響輔に呼び出されて向かった先は、廊下の奥の奥に位置する


喫煙場所。


申し訳程度に設置された古びたステンレス製の灰皿を囲んで、俺たちは見つめ合って……訂正、見据え合って対峙していた。


いや、やっぱりこの場合見つめ合って、の方が正しいよな。


「響輔……」


「戒さん…」


「響輔」


「戒さん」


「響ちゃん!」


「戒さ…」


響輔が最後まで言い切らないうちに俺は


ガバッ!


響輔をぎゅっと抱きしめていた。


「ほんまにほんまに無事で良かったぁああああ!!」


今にも泣きそうに叫ぶと、俺より幾分か冷静だった響輔は俺の頭をぽんぽん。


「連絡できなくてすんまへん。
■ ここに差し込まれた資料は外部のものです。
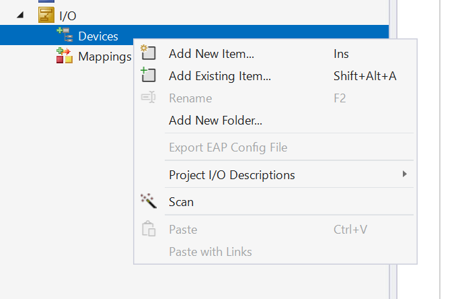Screen dimensions: 458x299
Task: Click the Add Existing Item icon
Action: point(148,75)
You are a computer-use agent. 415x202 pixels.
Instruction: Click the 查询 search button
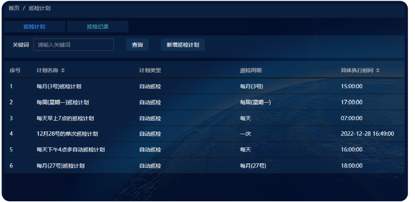pyautogui.click(x=137, y=45)
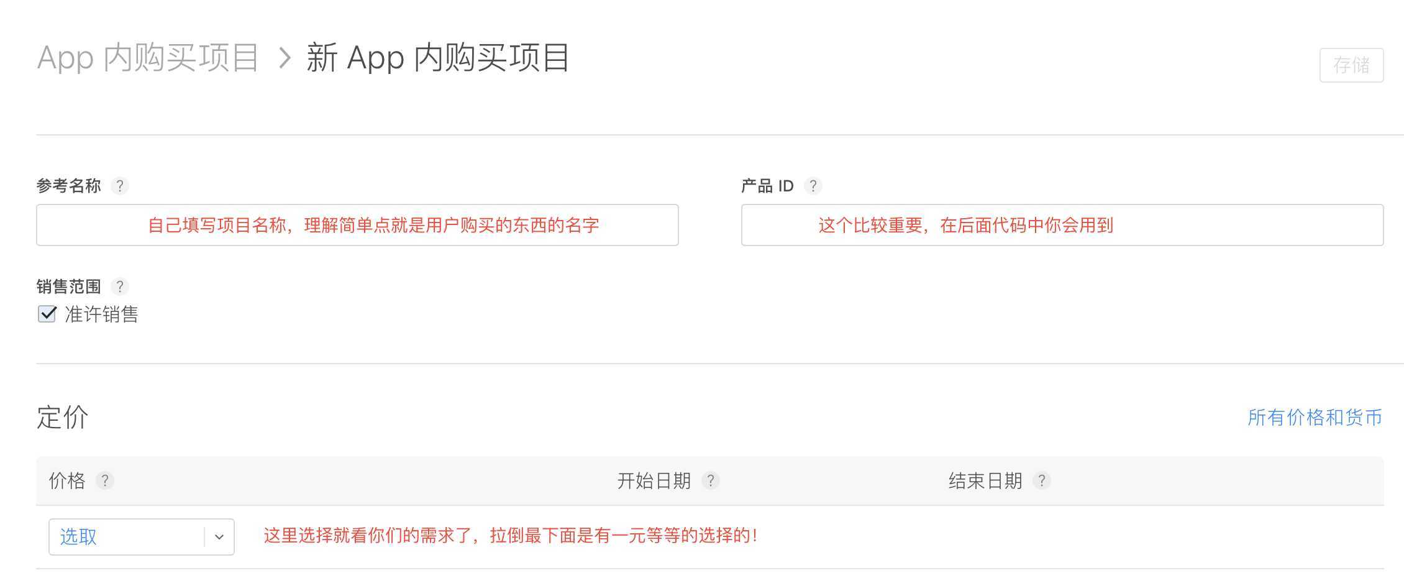Click the 新 App 内购买项目 page title

438,58
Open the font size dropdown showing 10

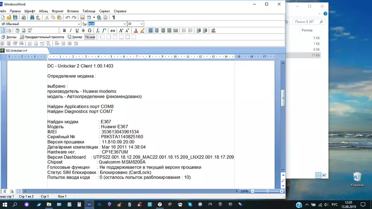[x=142, y=24]
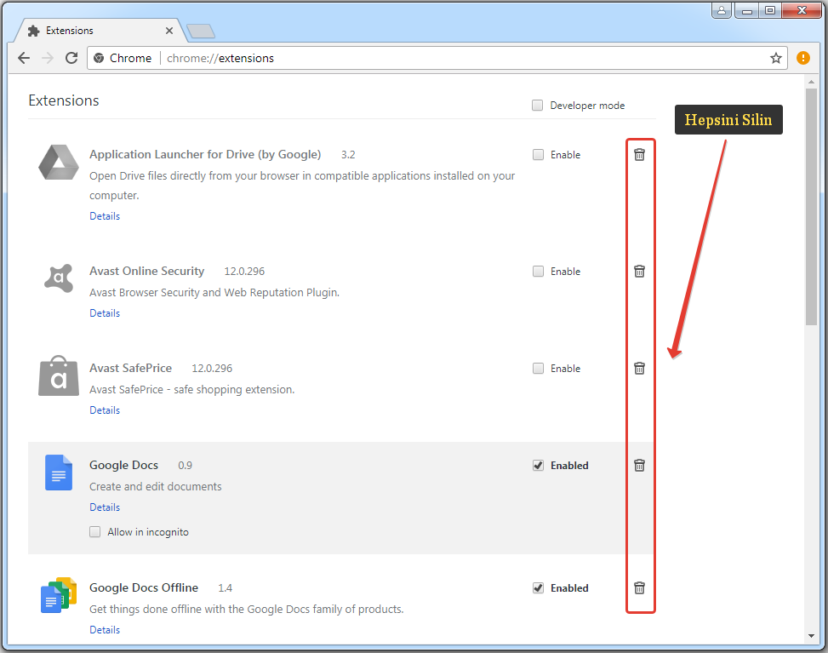
Task: Delete Google Docs Offline via trash icon
Action: pos(639,587)
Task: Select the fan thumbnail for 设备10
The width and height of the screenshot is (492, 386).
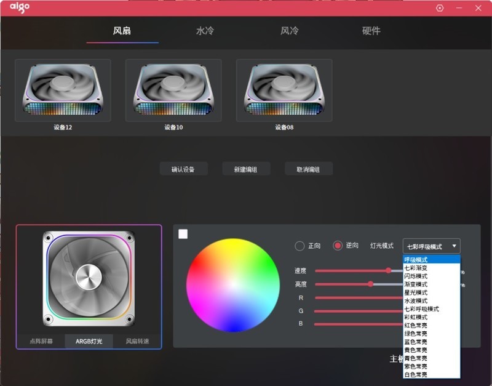Action: 172,89
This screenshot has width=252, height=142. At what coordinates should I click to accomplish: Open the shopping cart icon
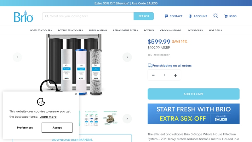tap(226, 16)
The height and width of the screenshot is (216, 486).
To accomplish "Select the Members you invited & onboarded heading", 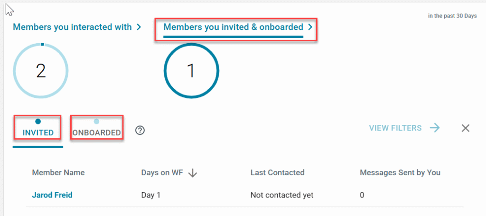I will 233,27.
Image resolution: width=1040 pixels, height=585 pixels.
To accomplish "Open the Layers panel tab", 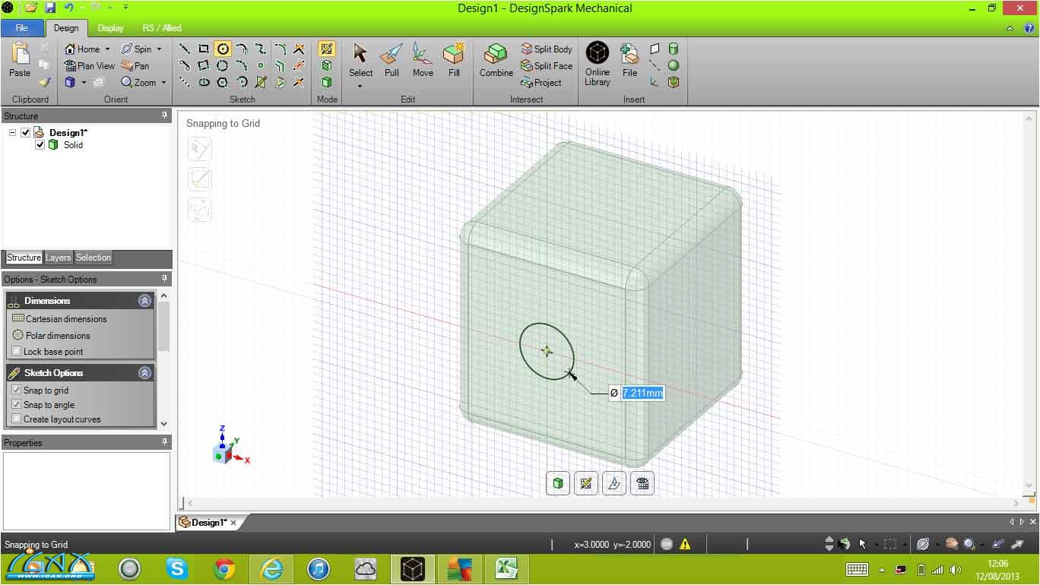I will tap(58, 258).
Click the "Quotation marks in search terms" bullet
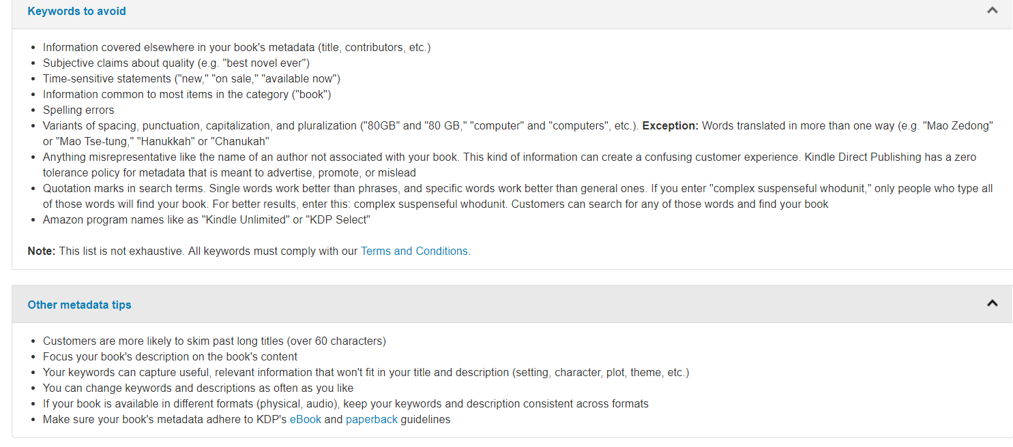This screenshot has width=1013, height=447. 205,189
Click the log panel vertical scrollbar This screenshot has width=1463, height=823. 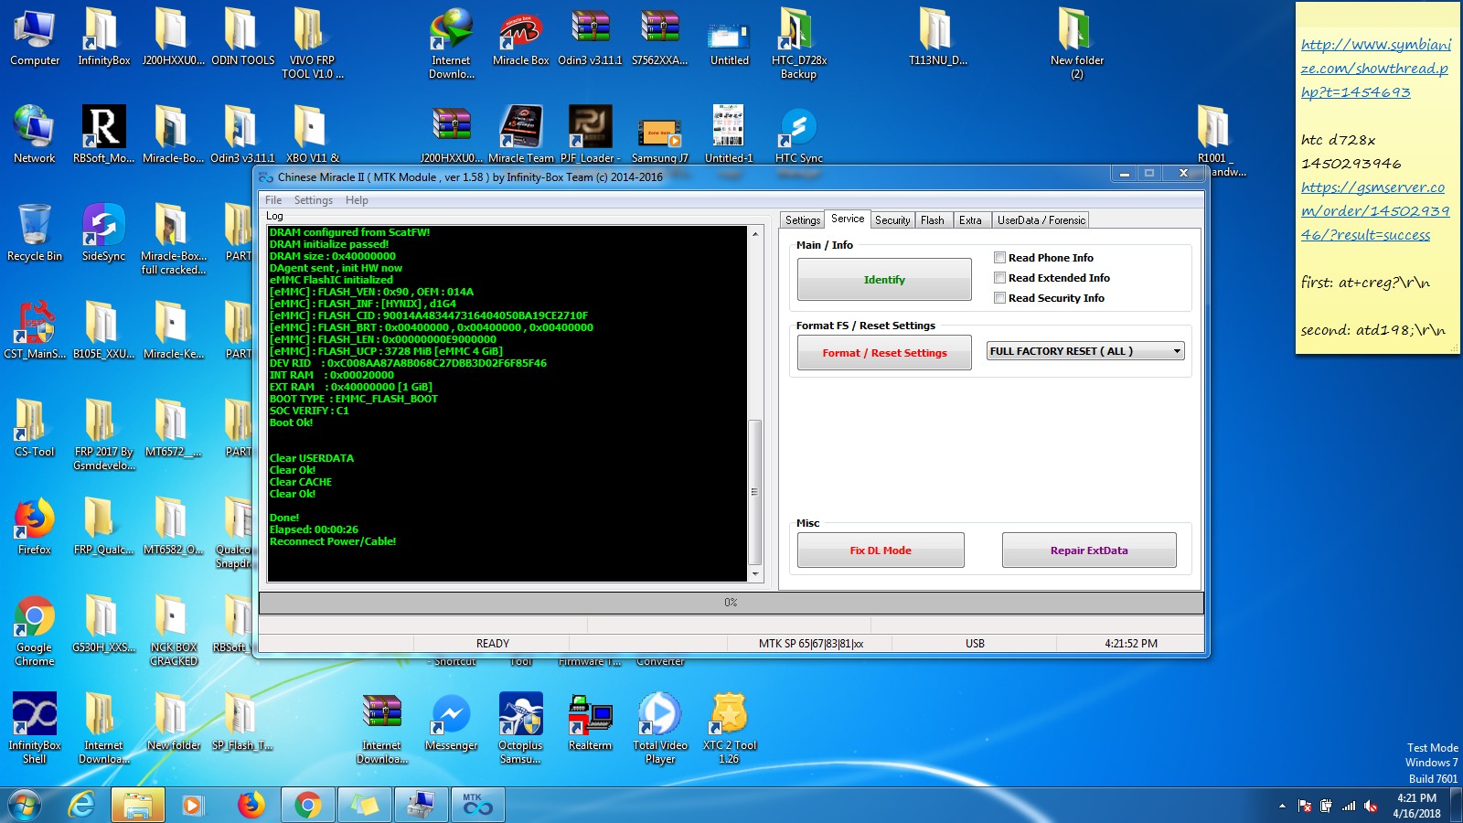tap(754, 403)
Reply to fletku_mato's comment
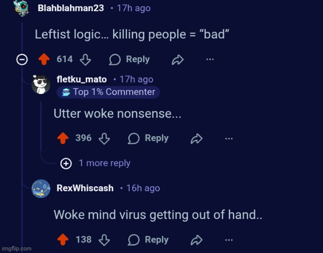 click(x=148, y=138)
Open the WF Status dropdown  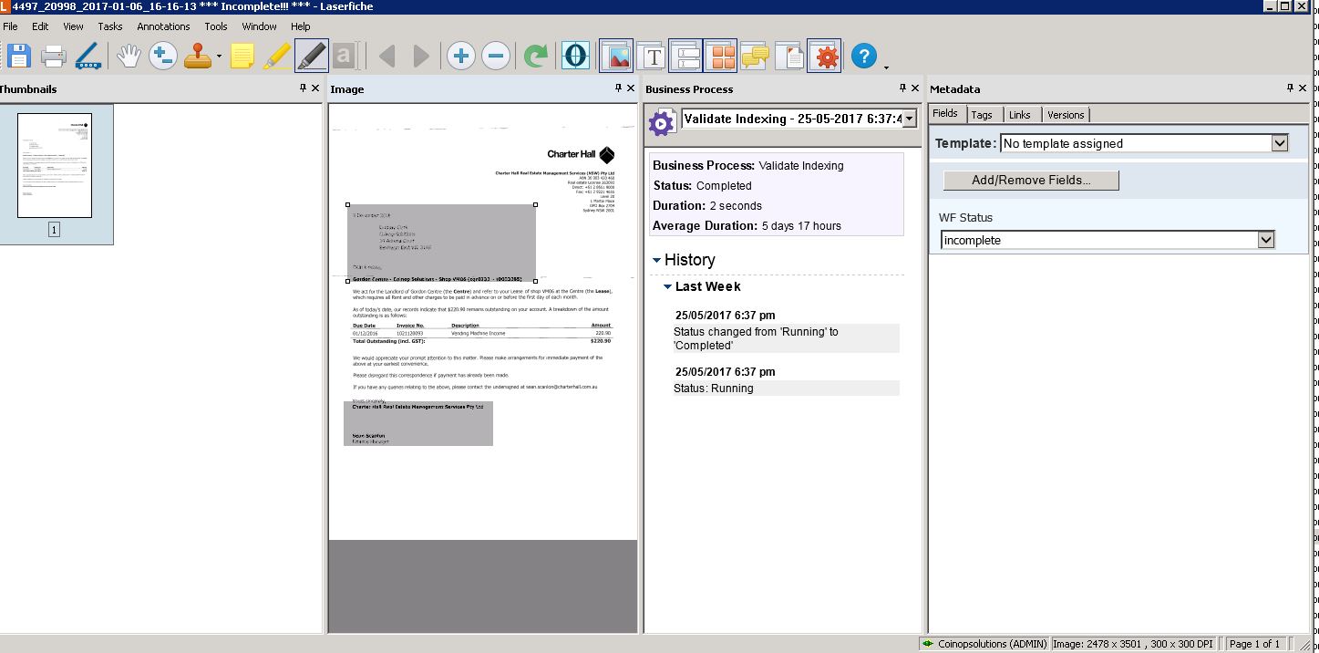(1265, 240)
でも俺怪我一つしてへんから。


心配かけて



すんまへん」


すんまへん


珍しく響輔は何度も何度も小声で俺に謝ってきた。


そんな言葉、俺には必要なかったし、欲しいとも思わない。


ただただ響輔が無事で良かった―――


それだけだ。


「「………」」


抱き合ったまま変な沈黙が流れ、俺たちは同じタイミングで体を離した。


「……やっぱ、抱き付くんなら女の方がええな」


「同感ですね。柔らかくない…」


感動の再会だってのに二人してガクリ。